§ PAGE EXTRACT:
Figure 1 shows a feeder element in accordance with an embodiment of the invention.

Figure 2 shows a feeder system in accordance with an embodiment of the invention.

Figure 3 is a schematic diagram showing compression of the feeder element in use.

Figure 4 is a plot of force against displacement for the feeder system shown in Figure 2.

[0047] Figure 1 shows a cross-section of a feeder element 10. The feeder element 10 was made by a spin-forming process from a flat steel disc on a lathe machine using rollers mounted on the end of levers to form the metal down to the mandrel, and is therefore of unitary construction. The feeder element 10 comprises a generally tubular body 12 having a bore therethrough. The tubular body 12 has a first end region 14 which is frustoconical and a second end region 16 which is a flange that surrounds the body. The flange 16 first extends way from the first end region 14 and then curves back towards the first end region 14. An annular mounting plate 18 extends radially outwards from the flange 16 and holds a feeder sleeve in use.

[0048] The height h of the feeder element is measured along the bore axis A. The diameter of the feeder element is measured in a plane orthogonal to the bore axis A and generally increases from the first end region 14 to the second end region 16. The maximum diameter of the feeder element 10 corresponds to the outer diameter of the mounting plate 18.

Word and element locating data
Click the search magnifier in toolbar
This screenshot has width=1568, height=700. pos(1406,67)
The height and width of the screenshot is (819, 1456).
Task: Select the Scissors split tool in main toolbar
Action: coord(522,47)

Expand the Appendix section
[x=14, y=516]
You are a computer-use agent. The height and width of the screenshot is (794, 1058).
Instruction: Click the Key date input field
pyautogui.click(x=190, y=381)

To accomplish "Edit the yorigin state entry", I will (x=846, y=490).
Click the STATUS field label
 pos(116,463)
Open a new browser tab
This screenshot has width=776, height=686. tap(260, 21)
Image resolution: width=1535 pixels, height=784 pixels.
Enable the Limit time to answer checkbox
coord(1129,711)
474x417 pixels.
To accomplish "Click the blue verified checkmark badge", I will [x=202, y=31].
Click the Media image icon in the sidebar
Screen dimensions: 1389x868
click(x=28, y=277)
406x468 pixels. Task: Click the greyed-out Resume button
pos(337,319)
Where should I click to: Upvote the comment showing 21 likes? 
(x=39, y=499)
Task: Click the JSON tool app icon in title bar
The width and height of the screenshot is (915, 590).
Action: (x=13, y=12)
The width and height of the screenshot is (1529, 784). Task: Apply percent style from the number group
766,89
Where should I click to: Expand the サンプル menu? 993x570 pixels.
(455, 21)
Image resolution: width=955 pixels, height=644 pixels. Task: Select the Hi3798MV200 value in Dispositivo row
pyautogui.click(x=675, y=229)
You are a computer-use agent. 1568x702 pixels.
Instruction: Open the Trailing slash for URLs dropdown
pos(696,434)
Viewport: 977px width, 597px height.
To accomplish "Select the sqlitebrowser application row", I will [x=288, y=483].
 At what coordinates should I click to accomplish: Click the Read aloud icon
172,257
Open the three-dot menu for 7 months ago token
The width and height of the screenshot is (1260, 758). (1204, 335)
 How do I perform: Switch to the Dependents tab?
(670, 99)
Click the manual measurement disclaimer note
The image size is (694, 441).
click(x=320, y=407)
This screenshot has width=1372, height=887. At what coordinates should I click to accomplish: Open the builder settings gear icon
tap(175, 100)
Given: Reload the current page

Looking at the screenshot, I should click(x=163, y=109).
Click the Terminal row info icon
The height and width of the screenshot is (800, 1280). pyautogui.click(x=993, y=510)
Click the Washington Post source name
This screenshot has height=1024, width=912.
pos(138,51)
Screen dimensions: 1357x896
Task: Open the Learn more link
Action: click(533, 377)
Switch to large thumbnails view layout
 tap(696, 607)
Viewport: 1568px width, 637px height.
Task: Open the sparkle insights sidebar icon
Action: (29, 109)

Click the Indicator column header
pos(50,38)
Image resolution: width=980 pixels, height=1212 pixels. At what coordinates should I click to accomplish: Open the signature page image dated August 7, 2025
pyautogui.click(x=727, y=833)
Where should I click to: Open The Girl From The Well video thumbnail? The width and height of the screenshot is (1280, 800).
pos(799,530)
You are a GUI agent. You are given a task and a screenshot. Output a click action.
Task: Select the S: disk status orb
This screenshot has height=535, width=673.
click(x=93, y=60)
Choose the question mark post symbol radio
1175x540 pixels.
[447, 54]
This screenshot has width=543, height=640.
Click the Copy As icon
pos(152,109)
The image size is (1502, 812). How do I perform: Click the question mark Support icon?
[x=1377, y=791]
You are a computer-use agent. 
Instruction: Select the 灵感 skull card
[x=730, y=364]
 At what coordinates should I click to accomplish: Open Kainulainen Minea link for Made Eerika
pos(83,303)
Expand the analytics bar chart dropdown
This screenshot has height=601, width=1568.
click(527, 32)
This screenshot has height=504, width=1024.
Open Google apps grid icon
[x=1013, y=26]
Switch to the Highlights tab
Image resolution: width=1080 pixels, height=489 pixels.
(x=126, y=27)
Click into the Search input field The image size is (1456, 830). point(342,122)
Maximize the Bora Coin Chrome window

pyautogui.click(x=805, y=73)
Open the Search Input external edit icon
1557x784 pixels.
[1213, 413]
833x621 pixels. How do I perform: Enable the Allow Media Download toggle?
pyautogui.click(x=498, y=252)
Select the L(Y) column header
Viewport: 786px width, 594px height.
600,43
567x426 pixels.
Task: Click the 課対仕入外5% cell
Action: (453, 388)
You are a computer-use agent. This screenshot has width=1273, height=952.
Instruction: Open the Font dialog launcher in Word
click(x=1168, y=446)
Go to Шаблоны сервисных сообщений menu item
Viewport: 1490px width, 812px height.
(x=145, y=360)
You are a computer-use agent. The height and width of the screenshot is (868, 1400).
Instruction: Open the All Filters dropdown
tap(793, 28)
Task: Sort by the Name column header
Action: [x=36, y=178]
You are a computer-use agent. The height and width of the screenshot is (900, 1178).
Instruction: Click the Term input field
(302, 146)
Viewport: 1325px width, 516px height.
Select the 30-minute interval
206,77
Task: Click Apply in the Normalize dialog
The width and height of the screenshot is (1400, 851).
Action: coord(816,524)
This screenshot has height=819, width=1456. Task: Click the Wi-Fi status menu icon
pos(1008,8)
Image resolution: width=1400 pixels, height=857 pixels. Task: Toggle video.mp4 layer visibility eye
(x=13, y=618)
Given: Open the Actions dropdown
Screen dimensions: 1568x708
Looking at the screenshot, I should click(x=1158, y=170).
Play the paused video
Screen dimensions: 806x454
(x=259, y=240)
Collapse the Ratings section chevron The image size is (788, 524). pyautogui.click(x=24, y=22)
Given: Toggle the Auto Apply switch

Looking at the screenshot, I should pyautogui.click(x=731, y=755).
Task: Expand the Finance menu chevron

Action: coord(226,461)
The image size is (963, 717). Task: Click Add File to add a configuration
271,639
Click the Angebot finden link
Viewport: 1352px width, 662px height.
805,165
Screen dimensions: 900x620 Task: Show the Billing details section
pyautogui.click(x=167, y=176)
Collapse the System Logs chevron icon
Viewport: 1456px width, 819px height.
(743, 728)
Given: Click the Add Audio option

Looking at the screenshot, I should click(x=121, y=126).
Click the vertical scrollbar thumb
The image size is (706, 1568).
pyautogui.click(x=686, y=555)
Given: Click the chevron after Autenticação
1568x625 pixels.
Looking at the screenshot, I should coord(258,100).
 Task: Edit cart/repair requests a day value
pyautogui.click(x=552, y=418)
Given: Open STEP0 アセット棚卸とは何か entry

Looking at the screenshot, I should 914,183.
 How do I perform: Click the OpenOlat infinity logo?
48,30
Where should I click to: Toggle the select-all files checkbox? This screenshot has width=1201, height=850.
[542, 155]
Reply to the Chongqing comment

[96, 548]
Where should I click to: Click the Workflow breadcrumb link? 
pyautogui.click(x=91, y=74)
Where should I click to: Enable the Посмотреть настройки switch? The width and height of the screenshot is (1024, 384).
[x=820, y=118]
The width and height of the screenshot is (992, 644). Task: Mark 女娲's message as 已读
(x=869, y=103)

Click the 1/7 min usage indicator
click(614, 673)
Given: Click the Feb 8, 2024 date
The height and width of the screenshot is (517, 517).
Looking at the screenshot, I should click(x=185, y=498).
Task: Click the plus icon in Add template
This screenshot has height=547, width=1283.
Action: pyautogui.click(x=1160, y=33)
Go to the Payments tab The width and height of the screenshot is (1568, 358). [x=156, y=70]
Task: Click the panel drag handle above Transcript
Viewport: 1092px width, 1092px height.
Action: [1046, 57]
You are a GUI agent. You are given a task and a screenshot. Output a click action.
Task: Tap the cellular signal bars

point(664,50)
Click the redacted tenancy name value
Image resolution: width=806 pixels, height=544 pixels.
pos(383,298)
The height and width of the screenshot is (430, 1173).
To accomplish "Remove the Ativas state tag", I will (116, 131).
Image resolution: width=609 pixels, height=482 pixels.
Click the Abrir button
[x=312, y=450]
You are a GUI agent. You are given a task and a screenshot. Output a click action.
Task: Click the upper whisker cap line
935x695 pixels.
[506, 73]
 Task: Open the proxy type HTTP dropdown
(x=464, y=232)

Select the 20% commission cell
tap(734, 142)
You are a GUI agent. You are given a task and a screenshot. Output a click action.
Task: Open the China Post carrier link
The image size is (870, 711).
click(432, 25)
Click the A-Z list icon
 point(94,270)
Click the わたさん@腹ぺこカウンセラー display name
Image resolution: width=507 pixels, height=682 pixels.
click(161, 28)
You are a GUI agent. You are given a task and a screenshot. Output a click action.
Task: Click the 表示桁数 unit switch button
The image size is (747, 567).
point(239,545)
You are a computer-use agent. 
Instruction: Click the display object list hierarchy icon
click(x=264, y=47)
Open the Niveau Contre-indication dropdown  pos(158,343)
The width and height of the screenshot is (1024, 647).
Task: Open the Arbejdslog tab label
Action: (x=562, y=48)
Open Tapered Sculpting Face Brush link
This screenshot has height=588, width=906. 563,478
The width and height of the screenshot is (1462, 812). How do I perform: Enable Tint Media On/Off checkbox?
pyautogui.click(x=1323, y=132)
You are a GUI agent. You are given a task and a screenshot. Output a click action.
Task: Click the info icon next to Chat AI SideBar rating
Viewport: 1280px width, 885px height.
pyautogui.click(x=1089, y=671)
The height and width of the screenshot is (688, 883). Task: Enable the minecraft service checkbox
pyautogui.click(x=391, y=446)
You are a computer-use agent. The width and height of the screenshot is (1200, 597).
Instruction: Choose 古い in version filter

§ COMPLETE THE FOLLOWING:
- A) Using the feeder element passage, explain why the feeder element 10 is of unitary construction. Answer in one to three sentences.
- B) Print the feeder element passage from "Figure 4 is" to "sleeve in use.".
Nothing in these items is required for the tasks.

§ FINAL ANSWERS:
- A) The feeder element 10 is of unitary construction because it was made by a spin-forming process from a single flat steel disc. The disc was worked on a lathe, with rollers mounted on the end of levers forming the metal down to the mandrel.

- B)
Figure 4 is a plot of force against displacement for the feeder system shown in Figure 2.

[0047] Figure 1 shows a cross-section of a feeder element 10. The feeder element 10 was made by a spin-forming process from a flat steel disc on a lathe machine using rollers mounted on the end of levers to form the metal down to the mandrel, and is therefore of unitary construction. The feeder element 10 comprises a generally tubular body 12 having a bore therethrough. The tubular body 12 has a first end region 14 which is frustoconical and a second end region 16 which is a flange that surrounds the body. The flange 16 first extends way from the first end region 14 and then curves back towards the first end region 14. An annular mounting plate 18 extends radially outwards from the flange 16 and holds a feeder sleeve in use.